La Cour ne croit pas que l’arrêt Hinzman signifie que cette conclusion s’applique à tous les pays, peu importe où il se trouve dans l’« éventail démocratique », ni qu’il décharge le décideur de son obligation d’apprécier la preuve présentée pour établir que, au Mexique par exemple, l’État n’est pas en mesure (bien qu’il le veuille) de protéger ses citoyens ou qu’il était raisonnable pour le demandeur de refuser de se prévaloir de cette protection.

[19]           En conséquence, la présence d’un système démocratique ne garantit pas la protection étatique. La SPR se doit d'évaluer dans chaque cas la preuve soumise afin déterminer si une protection efficace existe. Dans Davila c Canada (Ministre de la Citoyenneté et de l’Immigration), 2006 CF 1475 au para 25, le juge de Montigny a rejeté l’analyse faite par la SPR étant d’avis que celle-ci n’a pas « procéd[é] à une analyse exhaustive contextuelle de la situation particulière de chaque demandeur, en prenant en considération le fondement de la demande, la région ou l'État précis où la persécution aurait censément eu lieu, et la volonté des autorités de protéger les membres du même groupe cible ».

[20]           Le demandeur principal soutient que la SPR se contente de baser ses conclusions sur l’attitude du demandeur principal alors qu’il était au Mexique. La SPR a erré en ne considérant pas la preuve décrivant la protection étatique au Mexique. De plus, la SPR n’a pas effectué d’analyse de la documentation soumise quant à la situation particulière du demandeur principal. Plus précisément, le demandeur principal allègue que la SPR n’a pas évalué la preuve portant sur: 1) La corruption au sein de la police mexicaine; 2) Les problèmes d’enlèvements au Mexique; 3) Le pouvoir et la dangerosité de l’agent de persécution (Los Zetas); et 4) Le rapport psychologique relatif à la santé mentale du demandeur principal suivant son enlèvement. Ainsi, le demandeur principal soutient que la SPR a non seulement sélectionné la documentation soumise, mais l’a complètement ignorée. Pour ces motifs, le demandeur principal affirme que la décision de la SPR est déraisonnable et doit être reversée.

B.                 Arguments du défendeur

[21]           Le défendeur soutient que le demandeur principal ne fournit pas de preuve claire et convaincante au soutien de son affirmation que la police est corrompue.
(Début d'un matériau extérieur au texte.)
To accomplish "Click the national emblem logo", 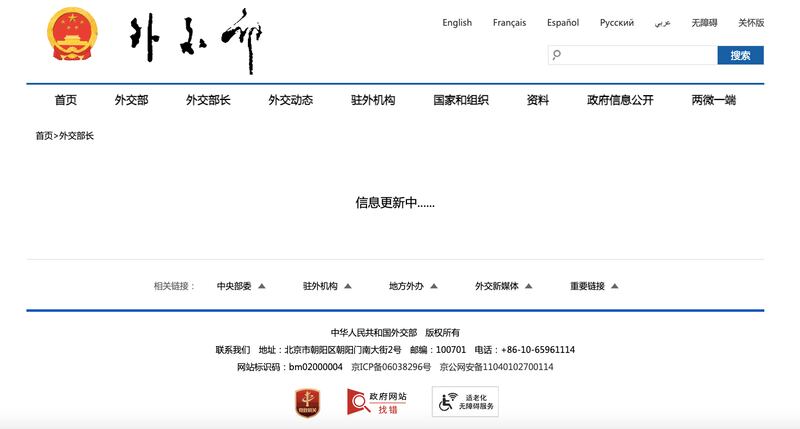I will pyautogui.click(x=66, y=41).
À cet effet, le défendeur cite le juge Létourneau de la Cour d’appel fédérale (Carrillo, au para 30):

[L] e demandeur d’asile qui veut réfuter la présomption de la protection de l’État doit produire une preuve pertinente, digne de foi et convaincante qui démontre au juge des faits, selon la prépondérance des probabilités, que la protection accordée par l’État en question est insuffisante. 

[22]           Par la suite, le défendeur s’appuie sur la décision Martinez c Canada (Ministre de la Citoyenneté et de l’Immigration), 2005 CF 1050 [Martinez] afin d’illustrer son argument. Dans cette affaire le juge Phelan a jugé qu’une victime de violence conjugale qui avait tenté d’aller chercher de l’aide à seulement deux reprises, aurait dû « faire plus que ce qu'elle a fait, compte tenu de la preuve de la nature de la structure politique, judiciaire et administrative du Costa Rica » (Martinez, au para 7, 9). Le juge Phelan a également mentionné que la demanderesse n’avait soumis aucune preuve « directe, pertinente et convaincante » du caractère inadéquat de la protection étatique (Martinez, au para 7).
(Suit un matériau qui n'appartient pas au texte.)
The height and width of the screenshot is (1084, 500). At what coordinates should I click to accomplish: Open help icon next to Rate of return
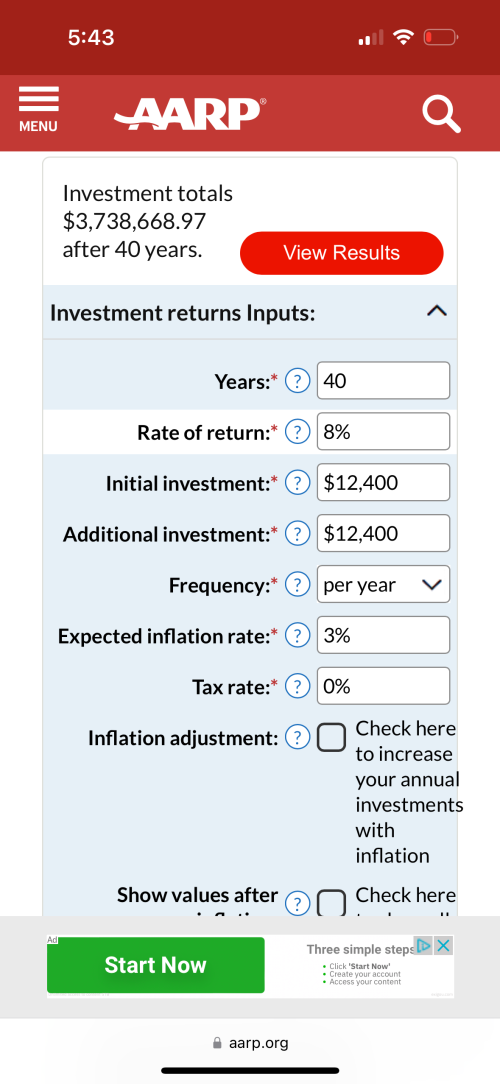click(297, 432)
VI.             La norme de contrôle

[23]           L’évaluation de la suffisance de la protection étatique d’un pays au sens de la loi est une question mixte de fait et de droit qui doit être révisée suivant la norme de la décision raisonnable (G.M. c Canada (Ministre de la Citoyenneté et de l'Immigration), 2013 CF 710 au para 27; Balogh v Canada (Minister of Citizenship and Immigration), 2014 FC 771; Teofilio c Canada (Ministre de la Citoyenneté et de l’Immigration), 2014 CF 783 au para 20). Ainsi, notre Cour ne devrait pas intervenir dans la mesure où la décision sujette à révision compte parmi les différentes solutions rationnelles acceptables (Dunsmuir c Nouveau-Brunswick, [2008] 1 RCS 190 au para 47).

VII.          Analyse

[24]           L’analyse relative à la protection étatique fut spécifiée dans Canada (Procureur général) c Ward [1993] 2 RCS 689 et Flores c Canada (Citoyenneté et Immigration), 2008 CF 723 au para 10 :

Comme l’a indiqué la Cour d’appel fédérale dans Carrillo, l’arrêt de la Cour suprême du Canada dans l’affaire Canada (Procureur général) c. Ward [1993] 2 R.C.S. 689 précisent que la protection aux réfugiés est une protection supplétive fournie en l’absence de protection par l’État dont le demandeur a la nationalité. Lorsque cet État est une société démocratique, telle que le Mexique, même si le demandeur fait face à des problèmes importants, dont la corruption et autres formes de criminalité, la qualité de la preuve nécessaire pour réfuter la présomption sera plus élevée. Il ne suffit pas que le demandeur démontre que son gouvernement n’a pas toujours réussi à protéger des personnes dans sa situation : Canada (Ministre de l’Emploi et de l’Immigration) c. Villafranca (1992), 18 Imm. L.R. (2d) 130 (C.A.F.)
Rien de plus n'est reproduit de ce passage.